## EXERCISE AIM
Change every "Viewport" in the listing below to "Window size", and leave everything else unchanged.

+++ EXCERPTED DATA +++

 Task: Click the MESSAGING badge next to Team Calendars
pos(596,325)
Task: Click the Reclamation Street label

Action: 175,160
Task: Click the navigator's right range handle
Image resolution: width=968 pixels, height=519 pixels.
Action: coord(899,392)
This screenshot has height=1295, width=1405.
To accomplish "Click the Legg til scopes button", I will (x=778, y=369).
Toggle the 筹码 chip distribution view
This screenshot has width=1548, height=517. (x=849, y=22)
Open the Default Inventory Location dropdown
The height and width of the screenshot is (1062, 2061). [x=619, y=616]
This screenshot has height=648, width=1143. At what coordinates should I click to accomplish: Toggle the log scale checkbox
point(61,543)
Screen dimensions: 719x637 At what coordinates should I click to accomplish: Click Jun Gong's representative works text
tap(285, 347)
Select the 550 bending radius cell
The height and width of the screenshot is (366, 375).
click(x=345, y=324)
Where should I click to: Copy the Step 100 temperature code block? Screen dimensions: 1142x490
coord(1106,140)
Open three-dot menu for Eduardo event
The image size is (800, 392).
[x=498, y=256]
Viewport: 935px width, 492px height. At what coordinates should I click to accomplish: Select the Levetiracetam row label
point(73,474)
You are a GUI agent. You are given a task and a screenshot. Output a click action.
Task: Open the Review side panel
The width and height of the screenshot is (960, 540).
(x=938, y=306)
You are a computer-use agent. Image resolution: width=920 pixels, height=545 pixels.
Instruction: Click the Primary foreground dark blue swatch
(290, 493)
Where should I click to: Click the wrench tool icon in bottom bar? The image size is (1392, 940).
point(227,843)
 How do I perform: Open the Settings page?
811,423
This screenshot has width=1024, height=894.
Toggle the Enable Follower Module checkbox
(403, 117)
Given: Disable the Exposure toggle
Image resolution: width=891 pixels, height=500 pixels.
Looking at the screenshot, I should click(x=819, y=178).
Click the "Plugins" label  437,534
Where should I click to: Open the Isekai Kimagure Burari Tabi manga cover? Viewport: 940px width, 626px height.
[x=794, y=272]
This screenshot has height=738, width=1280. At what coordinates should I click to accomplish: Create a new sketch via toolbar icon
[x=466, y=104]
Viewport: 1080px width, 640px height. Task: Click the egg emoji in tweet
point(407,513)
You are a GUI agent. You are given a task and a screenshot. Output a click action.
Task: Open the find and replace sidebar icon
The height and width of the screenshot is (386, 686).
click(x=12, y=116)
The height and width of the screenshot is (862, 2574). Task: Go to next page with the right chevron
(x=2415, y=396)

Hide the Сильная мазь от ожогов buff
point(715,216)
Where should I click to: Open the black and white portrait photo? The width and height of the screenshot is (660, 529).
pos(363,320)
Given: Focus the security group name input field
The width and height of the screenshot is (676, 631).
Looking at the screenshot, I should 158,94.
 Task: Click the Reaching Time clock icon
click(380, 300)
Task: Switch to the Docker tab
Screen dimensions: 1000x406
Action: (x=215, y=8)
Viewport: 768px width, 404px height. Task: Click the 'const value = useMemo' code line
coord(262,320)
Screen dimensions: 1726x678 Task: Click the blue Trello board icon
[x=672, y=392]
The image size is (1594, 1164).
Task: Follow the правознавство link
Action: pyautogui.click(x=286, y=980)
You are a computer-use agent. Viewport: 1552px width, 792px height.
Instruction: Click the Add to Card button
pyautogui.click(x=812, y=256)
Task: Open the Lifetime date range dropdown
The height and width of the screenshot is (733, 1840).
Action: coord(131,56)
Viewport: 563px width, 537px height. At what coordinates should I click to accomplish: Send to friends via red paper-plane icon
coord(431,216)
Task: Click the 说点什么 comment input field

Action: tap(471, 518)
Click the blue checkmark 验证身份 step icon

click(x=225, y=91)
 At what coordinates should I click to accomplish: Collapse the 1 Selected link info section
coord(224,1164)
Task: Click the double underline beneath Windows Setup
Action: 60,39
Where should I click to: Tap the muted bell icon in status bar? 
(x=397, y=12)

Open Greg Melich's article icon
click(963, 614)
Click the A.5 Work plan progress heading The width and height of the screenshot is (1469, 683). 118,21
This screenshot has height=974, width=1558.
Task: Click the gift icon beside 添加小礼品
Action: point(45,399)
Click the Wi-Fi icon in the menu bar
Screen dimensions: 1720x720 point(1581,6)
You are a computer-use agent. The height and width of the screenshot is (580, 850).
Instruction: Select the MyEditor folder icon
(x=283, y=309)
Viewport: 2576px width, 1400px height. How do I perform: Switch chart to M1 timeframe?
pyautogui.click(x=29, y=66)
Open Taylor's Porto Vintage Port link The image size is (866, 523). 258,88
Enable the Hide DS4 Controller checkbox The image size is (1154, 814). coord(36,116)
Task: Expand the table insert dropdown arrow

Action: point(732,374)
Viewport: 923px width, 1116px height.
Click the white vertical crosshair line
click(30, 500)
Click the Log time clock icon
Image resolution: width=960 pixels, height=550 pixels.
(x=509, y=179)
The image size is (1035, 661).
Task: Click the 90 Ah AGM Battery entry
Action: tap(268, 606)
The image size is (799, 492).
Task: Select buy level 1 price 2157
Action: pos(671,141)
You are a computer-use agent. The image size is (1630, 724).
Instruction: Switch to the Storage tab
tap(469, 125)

+++

## TASK RESPONSE
 Task: Click the MESSAGING badge next to Team Calendars
pos(596,325)
Task: Click the Reclamation Street label

Action: 175,160
Task: Click the navigator's right range handle
Image resolution: width=968 pixels, height=519 pixels.
Action: coord(899,392)
This screenshot has height=1295, width=1405.
To accomplish "Click the Legg til scopes button", I will (x=778, y=369).
Toggle the 筹码 chip distribution view
This screenshot has width=1548, height=517. (x=849, y=22)
Open the Default Inventory Location dropdown
The height and width of the screenshot is (1062, 2061). [x=619, y=616]
This screenshot has height=648, width=1143. At what coordinates should I click to accomplish: Toggle the log scale checkbox
point(61,543)
Screen dimensions: 719x637 At what coordinates should I click to accomplish: Click Jun Gong's representative works text
tap(285, 347)
Select the 550 bending radius cell
The height and width of the screenshot is (366, 375).
click(x=345, y=324)
Where should I click to: Copy the Step 100 temperature code block? Screen dimensions: 1142x490
coord(1106,140)
Open three-dot menu for Eduardo event
The image size is (800, 392).
[x=498, y=256]
Window size: 935px width, 492px height. At what coordinates should I click to accomplish: Select the Levetiracetam row label
point(73,474)
You are a GUI agent. You are given a task and a screenshot. Output a click action.
Task: Open the Review side panel
The width and height of the screenshot is (960, 540).
(x=938, y=306)
You are a computer-use agent. Image resolution: width=920 pixels, height=545 pixels.
Instruction: Click the Primary foreground dark blue swatch
(290, 493)
Where should I click to: Click the wrench tool icon in bottom bar? The image size is (1392, 940).
point(227,843)
 How do I perform: Open the Settings page?
811,423
This screenshot has width=1024, height=894.
Toggle the Enable Follower Module checkbox
(403, 117)
Given: Disable the Exposure toggle
Image resolution: width=891 pixels, height=500 pixels.
Looking at the screenshot, I should click(x=819, y=178).
Click the "Plugins" label  437,534
Where should I click to: Open the Isekai Kimagure Burari Tabi manga cover? Window size: 940px width, 626px height.
[x=794, y=272]
This screenshot has height=738, width=1280. At what coordinates should I click to accomplish: Create a new sketch via toolbar icon
[x=466, y=104]
Window size: 1080px width, 640px height. Task: Click the egg emoji in tweet
point(407,513)
You are a GUI agent. You are given a task and a screenshot. Output a click action.
Task: Open the find and replace sidebar icon
The height and width of the screenshot is (386, 686).
click(x=12, y=116)
The height and width of the screenshot is (862, 2574). Task: Go to next page with the right chevron
(x=2415, y=396)

Hide the Сильная мазь от ожогов buff
point(715,216)
Where should I click to: Open the black and white portrait photo? The width and height of the screenshot is (660, 529).
pos(363,320)
Given: Focus the security group name input field
The width and height of the screenshot is (676, 631).
Looking at the screenshot, I should 158,94.
 Task: Click the Reaching Time clock icon
click(380, 300)
Task: Switch to the Docker tab
Screen dimensions: 1000x406
Action: (x=215, y=8)
Window size: 768px width, 404px height. Task: Click the 'const value = useMemo' code line
coord(262,320)
Screen dimensions: 1726x678 Task: Click the blue Trello board icon
[x=672, y=392]
The image size is (1594, 1164).
Task: Follow the правознавство link
Action: pyautogui.click(x=286, y=980)
You are a computer-use agent. Window size: 1552px width, 792px height.
Instruction: Click the Add to Card button
pyautogui.click(x=812, y=256)
Task: Open the Lifetime date range dropdown
The height and width of the screenshot is (733, 1840).
Action: coord(131,56)
Window size: 563px width, 537px height. At what coordinates should I click to accomplish: Send to friends via red paper-plane icon
coord(431,216)
Task: Click the 说点什么 comment input field

Action: tap(471, 518)
Click the blue checkmark 验证身份 step icon

click(x=225, y=91)
 At what coordinates should I click to accomplish: Collapse the 1 Selected link info section
coord(224,1164)
Task: Click the double underline beneath Windows Setup
Action: 60,39
Where should I click to: Tap the muted bell icon in status bar? 
(x=397, y=12)

Open Greg Melich's article icon
click(963, 614)
Click the A.5 Work plan progress heading The width and height of the screenshot is (1469, 683). 118,21
This screenshot has height=974, width=1558.
Task: Click the gift icon beside 添加小礼品
Action: point(45,399)
Click the Wi-Fi icon in the menu bar
Screen dimensions: 1720x720 point(1581,6)
You are a computer-use agent. The height and width of the screenshot is (580, 850).
Instruction: Select the MyEditor folder icon
(x=283, y=309)
Window size: 2576px width, 1400px height. How do I perform: Switch chart to M1 timeframe?
pyautogui.click(x=29, y=66)
Open Taylor's Porto Vintage Port link The image size is (866, 523). 258,88
Enable the Hide DS4 Controller checkbox The image size is (1154, 814). coord(36,116)
Task: Expand the table insert dropdown arrow

Action: point(732,374)
Window size: 923px width, 1116px height.
Click the white vertical crosshair line
click(30, 500)
Click the Log time clock icon
Image resolution: width=960 pixels, height=550 pixels.
(x=509, y=179)
The image size is (1035, 661).
Task: Click the 90 Ah AGM Battery entry
Action: tap(268, 606)
The image size is (799, 492).
Task: Select buy level 1 price 2157
Action: pos(671,141)
You are a computer-use agent. The image size is (1630, 724).
Instruction: Switch to the Storage tab
tap(469, 125)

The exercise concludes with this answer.